#### TASK INPUTS ####

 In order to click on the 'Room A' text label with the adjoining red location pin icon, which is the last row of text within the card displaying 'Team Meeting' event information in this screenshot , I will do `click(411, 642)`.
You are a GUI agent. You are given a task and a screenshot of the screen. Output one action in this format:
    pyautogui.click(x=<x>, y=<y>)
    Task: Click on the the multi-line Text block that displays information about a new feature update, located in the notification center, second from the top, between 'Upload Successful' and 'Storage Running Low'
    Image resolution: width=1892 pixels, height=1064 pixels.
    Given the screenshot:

####

**EXERCISE AIM:**
Quote all of the material above word for word.

**WRITTEN RESPONSE:**
 In order to click on the 'Room A' text label with the adjoining red location pin icon, which is the last row of text within the card displaying 'Team Meeting' event information in this screenshot , I will do `click(411, 642)`.
You are a GUI agent. You are given a task and a screenshot of the screen. Output one action in this format:
    pyautogui.click(x=<x>, y=<y>)
    Task: Click on the the multi-line Text block that displays information about a new feature update, located in the notification center, second from the top, between 'Upload Successful' and 'Storage Running Low'
    Image resolution: width=1892 pixels, height=1064 pixels.
    Given the screenshot:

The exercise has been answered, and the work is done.